◆ TEKS SUMBER
* * * * * * * * *
Di sisi lain, perusahaan juga cenderung menggunakan istilah yang terdengar positif namun terlalu umum saat membicarakan praktik ekonomi hijau. Misalnya, klaim seperti “mengurangi penggunaan energi” atau “meningkatkan efisiensi air” terdengar baik, tapi tanpa data awal atau acuan yang jelas, sulit bagi publik atau pemangku kepentingan untuk benar-benar memahami seberapa besar dampaknya.

Implikasinya yaitu menurunnya tingkat kepercayaan para pemangku kepentingan kepada perusahaan. Jika klaim di atas tidak dapat dibuktikan secara nyata, maka yang terjadi yaitu penurunan reputasi perusahaan. Dengan demikian, hal tersebut tentunya akan berdampak pada nilai bisnis yang dimiliki perusahaan. Ketika perusahaan masih tenggelam dalam praktik tersebut untuk meningkatkan citra, dapat dimungkinkan perusahaan cenderung mengabaikan kebutuhan untuk melakukan perubahan mendasar dalam aktivitas bisnisnya.
* * * * * * * * *
◆ MATERI YANG DIBERIKAN

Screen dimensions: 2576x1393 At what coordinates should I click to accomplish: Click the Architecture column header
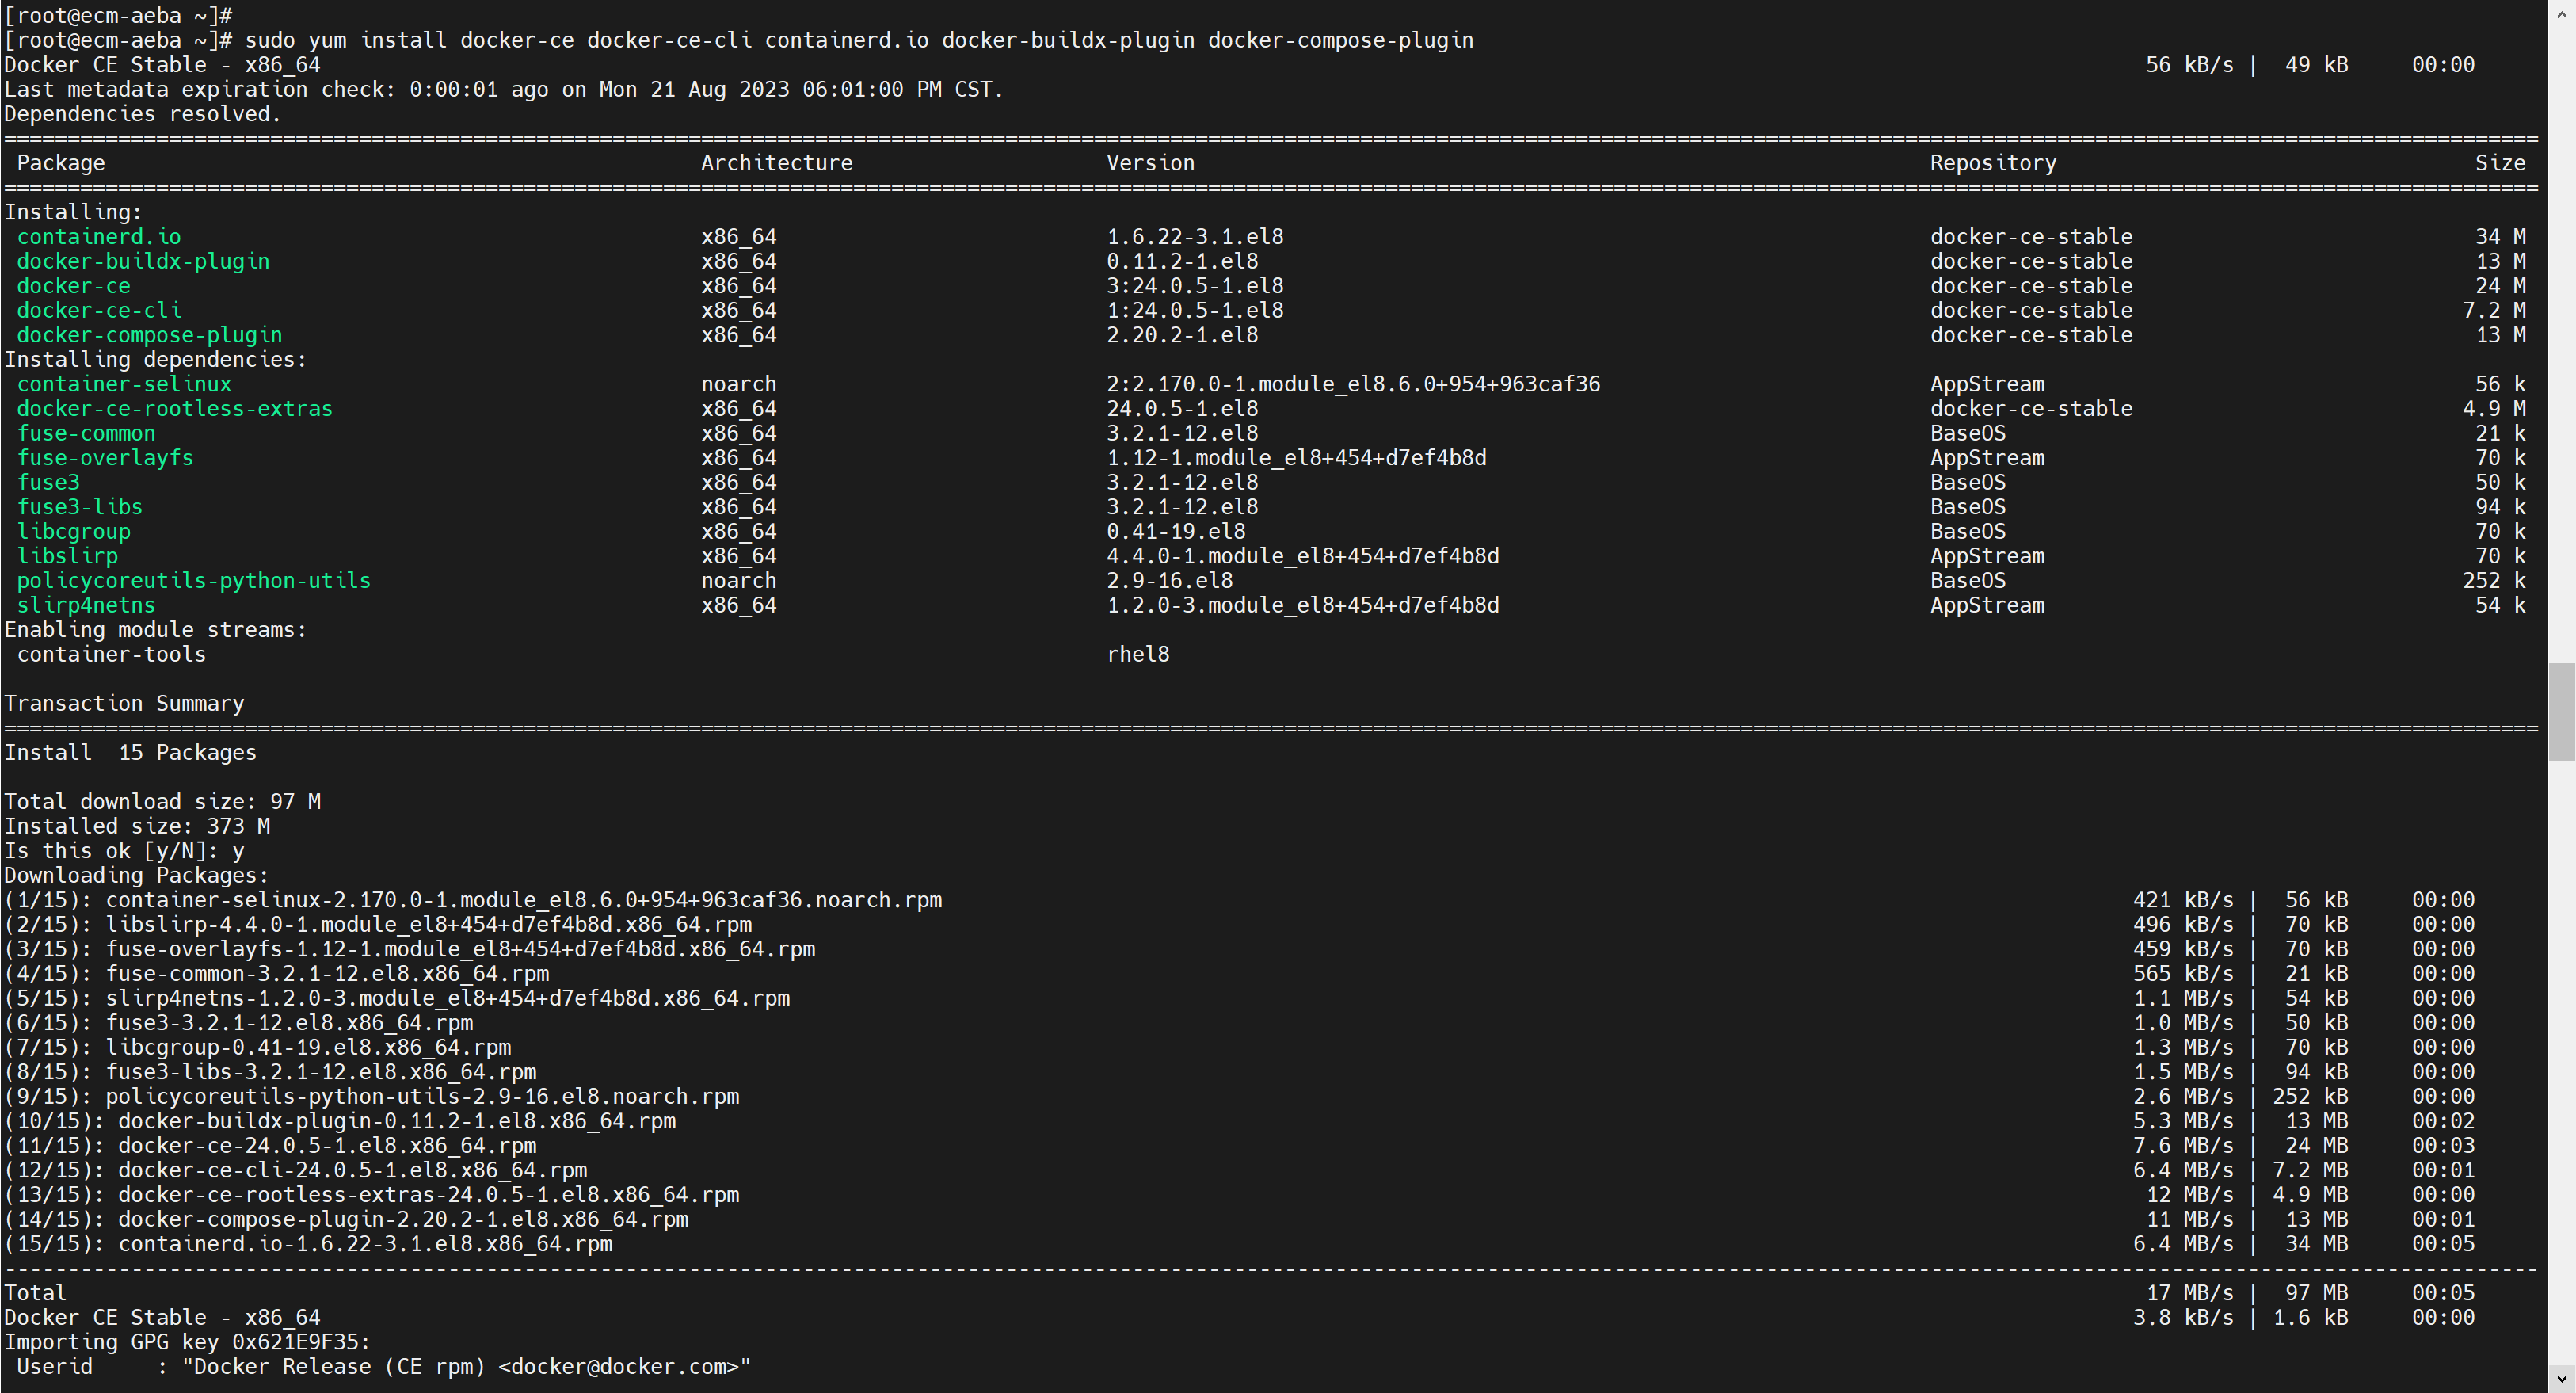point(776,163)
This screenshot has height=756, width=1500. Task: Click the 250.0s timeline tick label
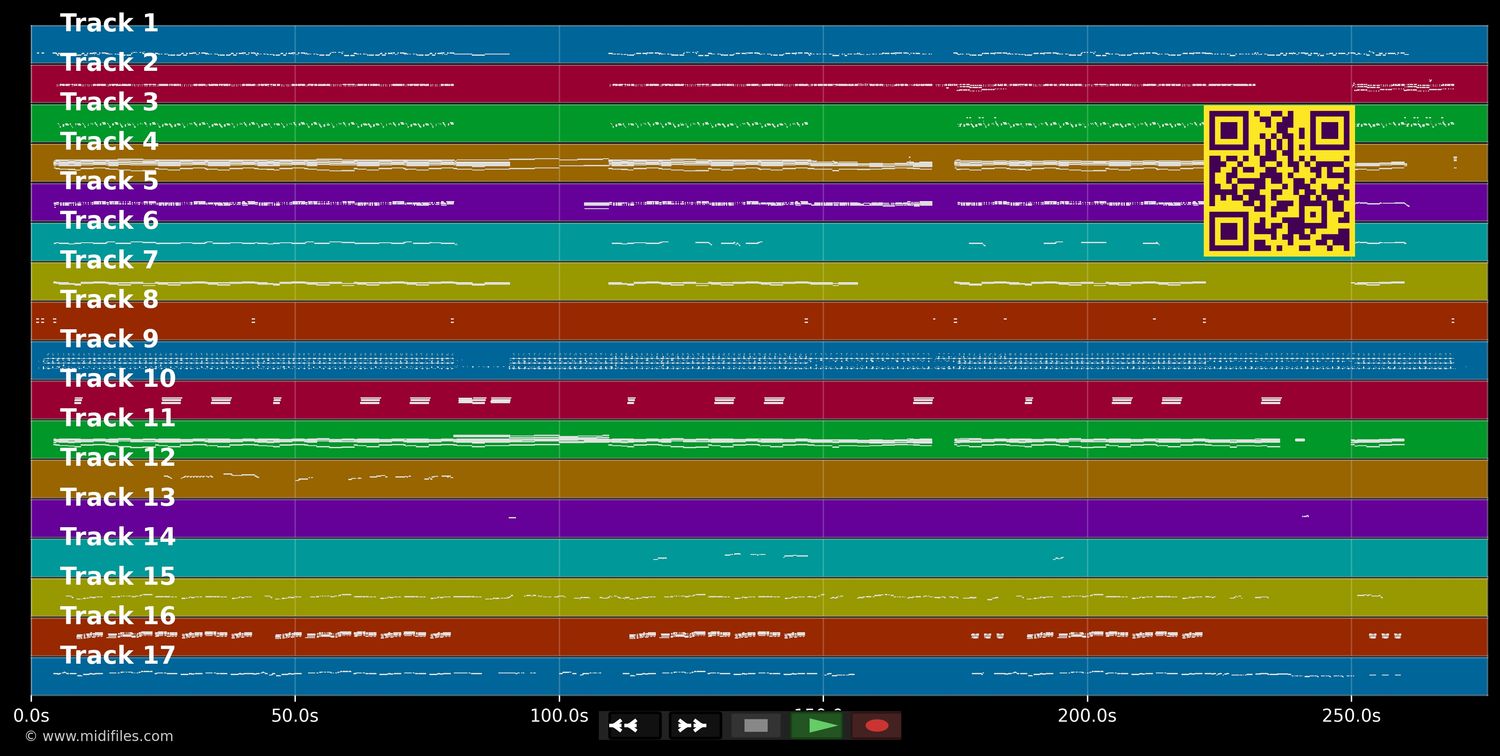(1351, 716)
* * * * * * * * *
Salin tanpa perubahan bagian teks tentang klaim ekonomi hijau perusahaan dari "Implikasinya yaitu menurunnya" sampai "dalam aktivitas bisnisnya.".

Implikasinya yaitu menurunnya tingkat kepercayaan para pemangku kepentingan kepada perusahaan. Jika klaim di atas tidak dapat dibuktikan secara nyata, maka yang terjadi yaitu penurunan reputasi perusahaan. Dengan demikian, hal tersebut tentunya akan berdampak pada nilai bisnis yang dimiliki perusahaan. Ketika perusahaan masih tenggelam dalam praktik tersebut untuk meningkatkan citra, dapat dimungkinkan perusahaan cenderung mengabaikan kebutuhan untuk melakukan perubahan mendasar dalam aktivitas bisnisnya.